### Problem
Write out all of the entries that follow, word for word, but skip the pictures.

Source material below:

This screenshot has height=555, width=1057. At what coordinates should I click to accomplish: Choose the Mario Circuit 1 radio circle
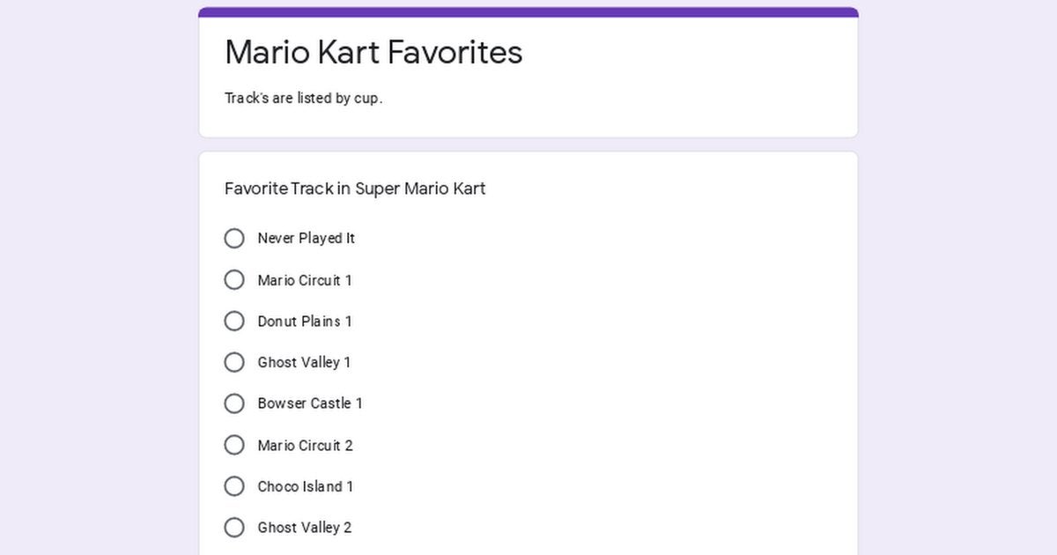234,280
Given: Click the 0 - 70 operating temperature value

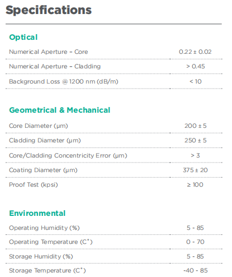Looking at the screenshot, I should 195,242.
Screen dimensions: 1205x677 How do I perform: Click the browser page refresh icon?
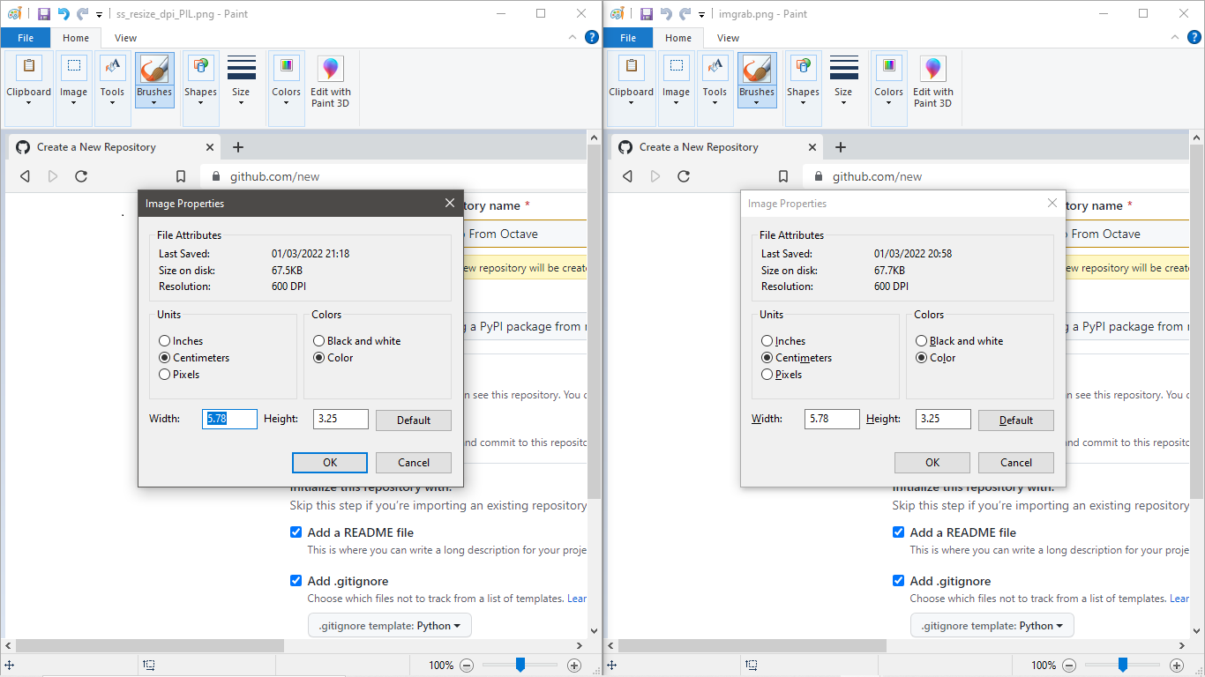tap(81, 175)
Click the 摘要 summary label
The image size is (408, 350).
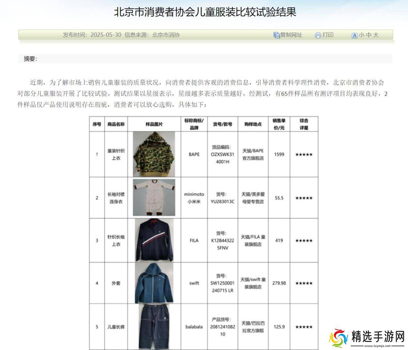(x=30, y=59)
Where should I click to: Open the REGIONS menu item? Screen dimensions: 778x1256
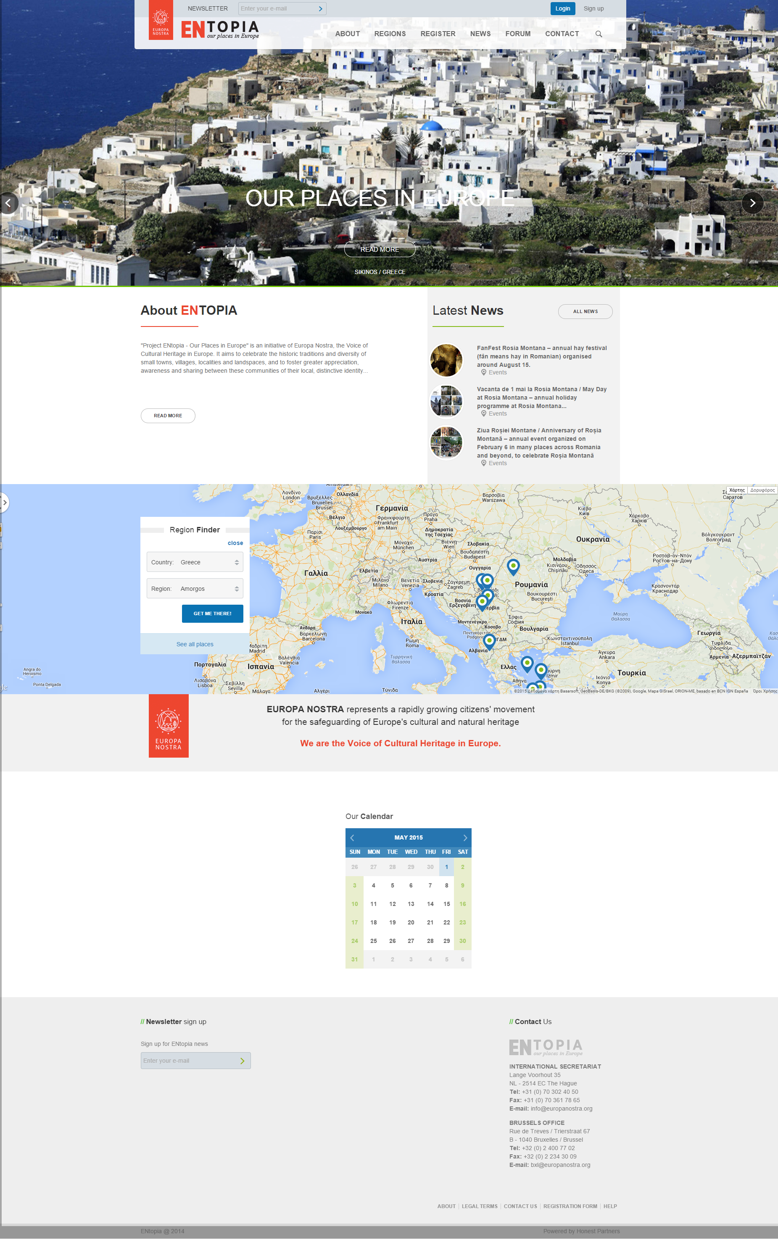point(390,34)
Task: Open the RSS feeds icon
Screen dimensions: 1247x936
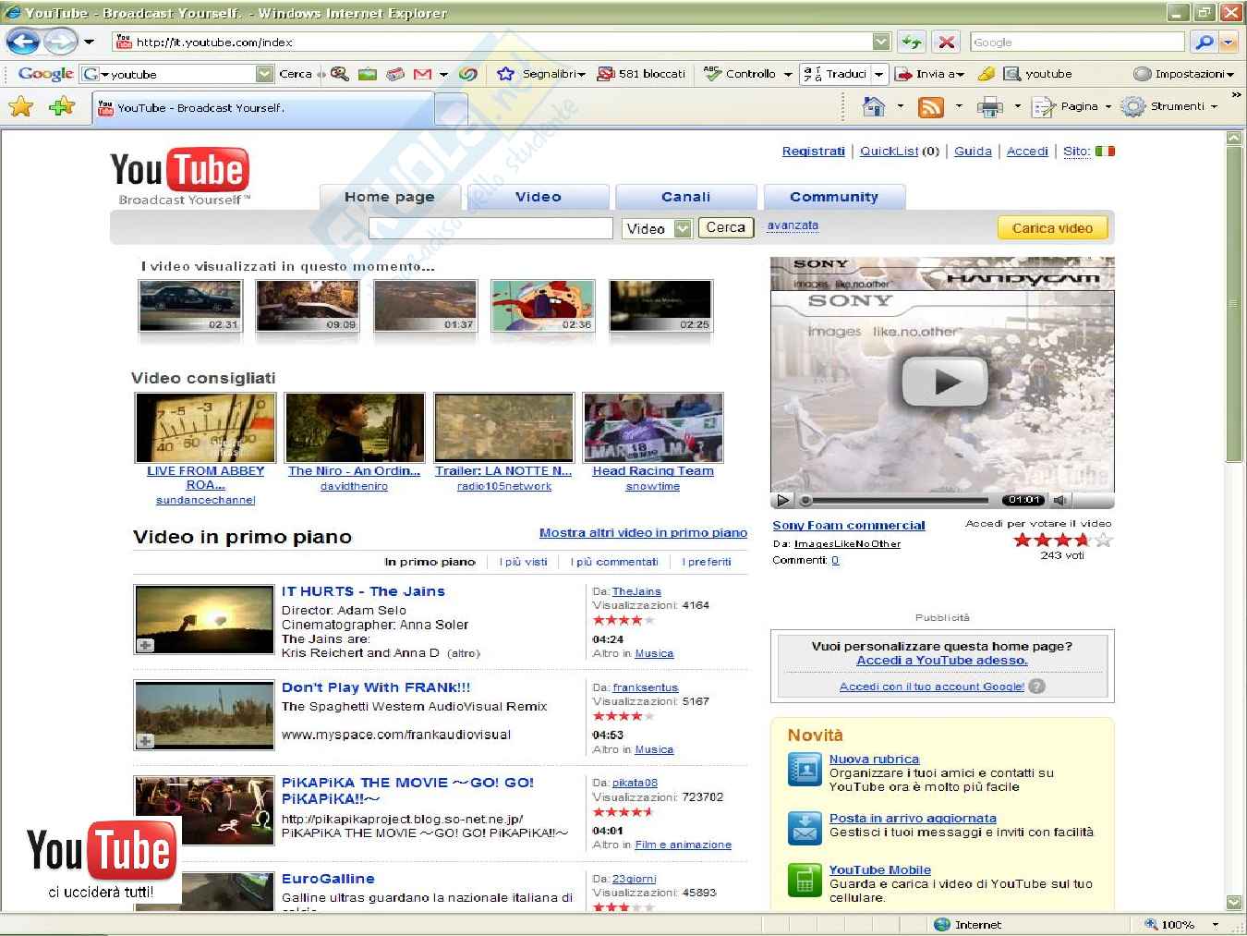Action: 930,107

End of Source material.

### Response box
This screenshot has height=555, width=1057. At what coordinates should I click to accomplish: Choose the Mario Circuit 1 radio circle
234,280
Given: Click the 0 - 70 operating temperature value

Looking at the screenshot, I should 195,242.
Screen dimensions: 1205x677 How do I perform: Click the browser page refresh icon?
tap(81, 175)
Click the 摘要 summary label
The image size is (408, 350).
(x=30, y=59)
Where should I click to: Open the REGIONS menu item? Screen dimensions: 778x1256
point(390,34)
Task: Open the RSS feeds icon
Screen dimensions: 1247x936
Action: 930,107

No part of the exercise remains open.